In friend-making, he never forgot where he came from.
Growing up in a family of modest means on Hodgkins Street - Ray Welch Sr. was a customs officer - young Ray worked briefly as a lumper shoveling fish and hustled pool from a Main Street hall. Invariably, recalled his Gloucester friend Skip Ross, "he made money."
He freelanced for the Gloucester Daily Times, covering the high school football team; won poetry prizes; learned to play the piano, guitar, accordion and harmonica; swam, dove, hunted, fished, skied, climbed mountains; ran track and played junior varsity football; and managed to win scholarships at Dartmouth, Harvard and Bates, according to a resume on file at the Times.
He fast-tracked to encyclopedic literacy, Ross noted, by consuming plot summaries of the great books rather than the books themselves, and specialized in acidic put-downs. This explains why "he got into a lot of fights," Ross said. But "he always made up."
Somehow, he also found time to dictate into a tape recorder an entire dictionary.
At the time, Welch was working at Rockholm Lodge as companion of its proprietor, Danny Carveth. A Korean War veteran who had been blinded in combat, he wanted a dictionary he could hear.
The lodge was the laboratory in which he perfected enunciation and the art of speech as entertainment that would help elevate him to a unique place in advertising - a strategist who was his own copywriter, the copywriter's own talent.
The kid's voice that could make the dictionary sing later could sell anything.
Sally Jackson said Welch told her it was "the teenage job that crafted his life."
When after Dartmouth, he descended on and conquered Boston's advertising world, he earned and enjoyed the right to rub shoulders with its titans, becoming one himself. Most titanic of all was (and remains) Jack Connors, who helped found the city's preeminent shop, Hill Holliday Connors Cosmopulos.
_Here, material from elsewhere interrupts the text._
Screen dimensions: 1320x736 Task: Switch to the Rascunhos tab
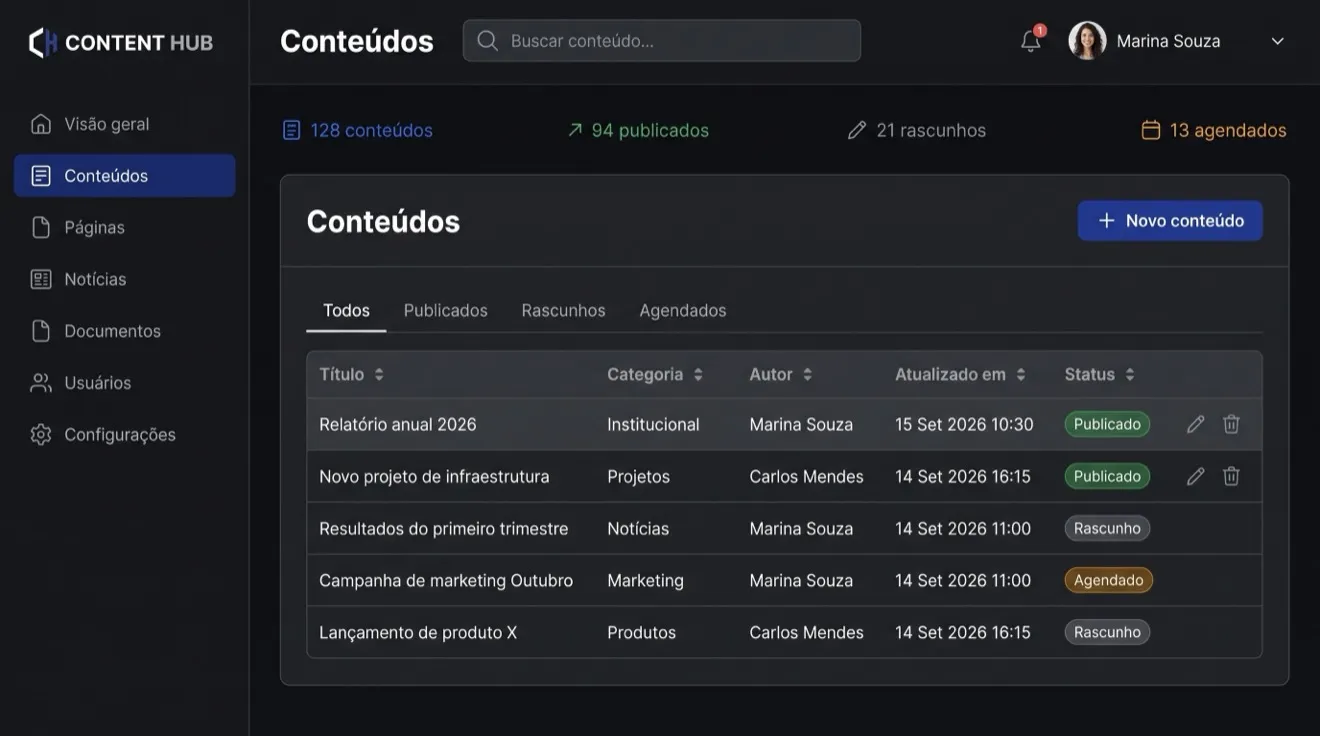(x=563, y=310)
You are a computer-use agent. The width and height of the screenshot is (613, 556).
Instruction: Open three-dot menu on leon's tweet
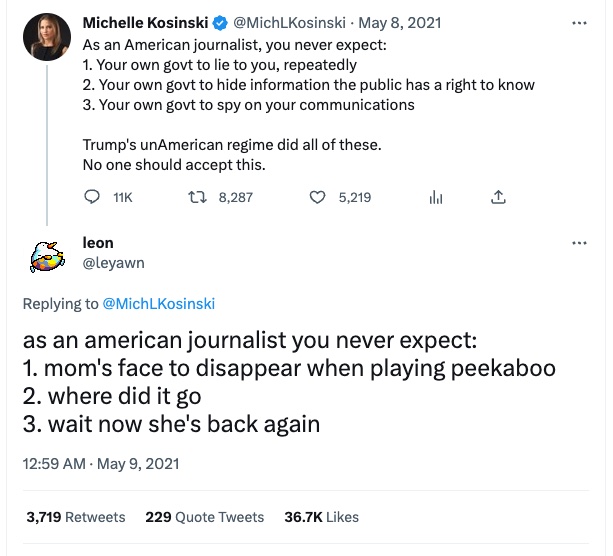tap(579, 243)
Decades later, Connors finally sold his empire; Welch wrote congratulations. "You probably made thousands of dollars in the transaction," he wrote, according to Jackson.
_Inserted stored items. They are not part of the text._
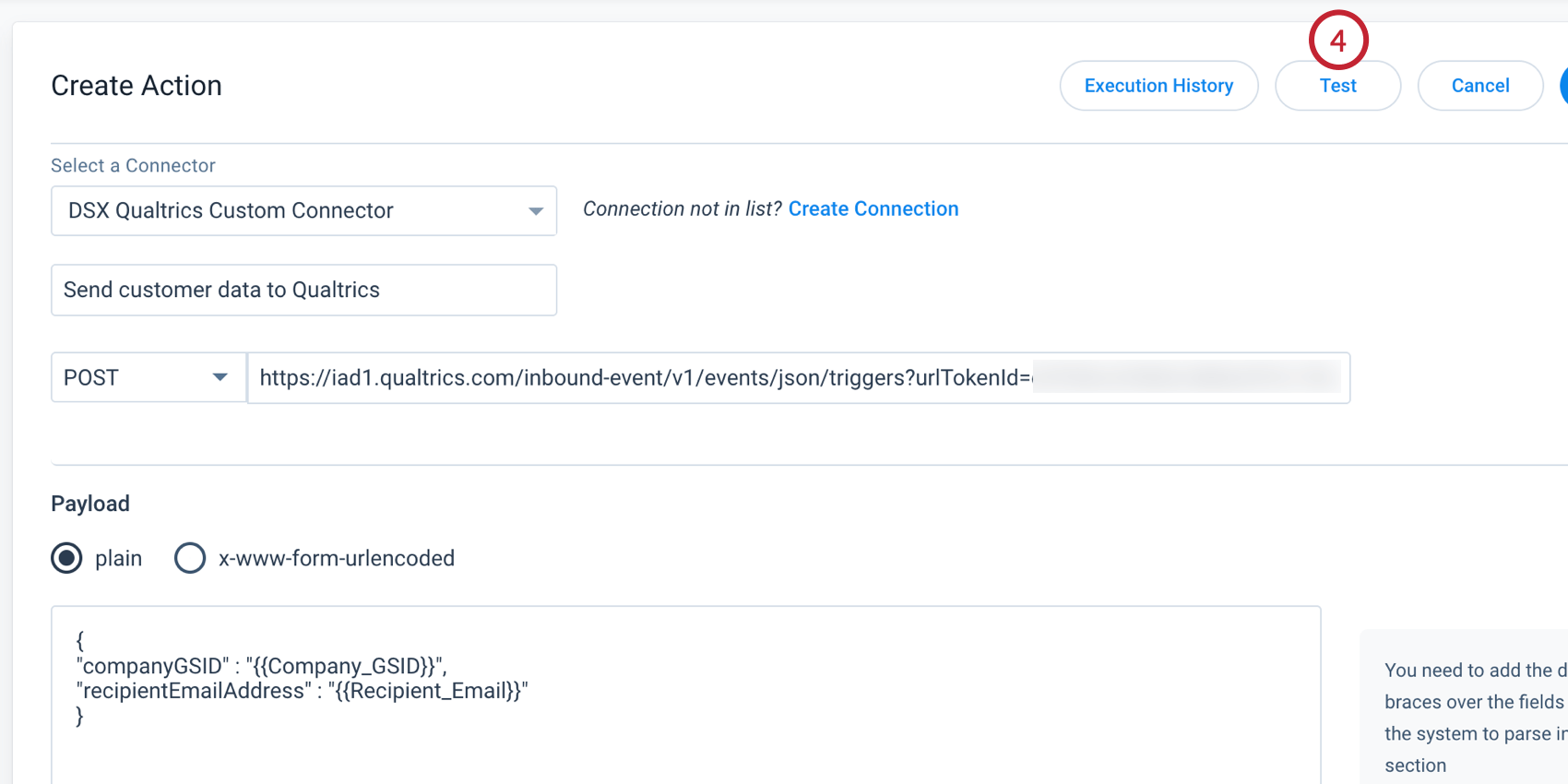This screenshot has height=784, width=1568.
Task: Open the POST method dropdown
Action: pos(148,377)
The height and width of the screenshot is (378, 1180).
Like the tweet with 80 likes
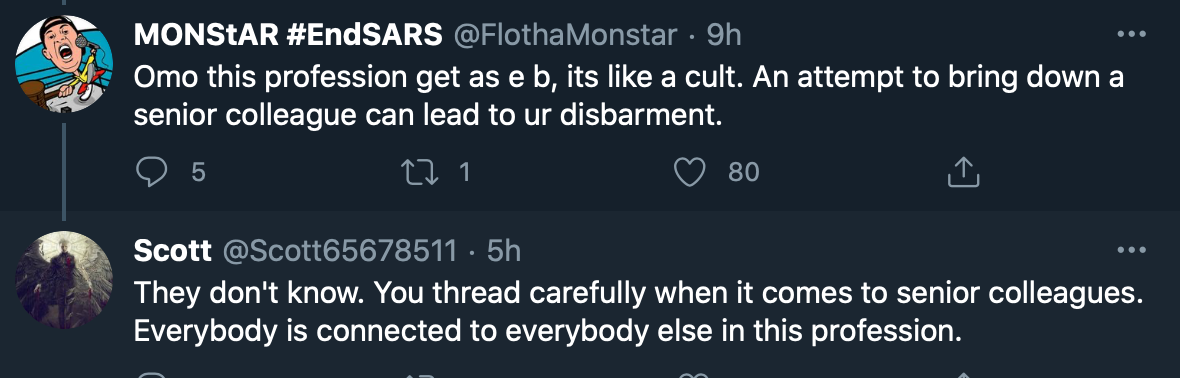click(689, 173)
His standard for friends was demanding but not exclusive.
Currier recalled the countless times he and Welch would pull off the highway for gas only to find his partner rediscovering a friend at the pump or behind the counter.
The power of his affection was such that it didn't require physical presence.
Barry Morrow, the Oscar-winning screenwriter of "Rain Man," called Welch "one of my dearest friends, yet I never met the man. We were old-fashioned pen pals, linked together ... by a mutual friend," Morrow said in a telephone interview.
Morrow said Welch cured him of exclamation points, which Morrow said he tended to use as stage directions. Welch's method was to send e-mails increasingly riven with them.
"Mostly," he said, "we talked about our world of characters, people we'd meet in everyday settings who would somehow add to our understanding of human nature."
Morrow said they resisted phoning each other.
"Why break the mystique?" Morrow said Welch advised. "Over time, our words, like lava, formed mountains of e-mails, some 300 or more pages."
As Welch weakened, Morrow said he decided on a pilgrimage from California to meet the other half of what he described as a "romance of letters."
He was barely two hours from Welch's home in Rhode Island when word came that "Ray was gone. The irony came later as I flew back home," Morrow said.
"From a writer's point of view, my first and last meeting with Ray would have been too predictable an ending; certainly words would have failed us. So Ray, in my mind, took out his editor's pen and, with a nod to O. Henry, gave our tale a final twist.
"We wouldn't meet; we wouldn't need to," Morrow said. "The mystique remains unbroken."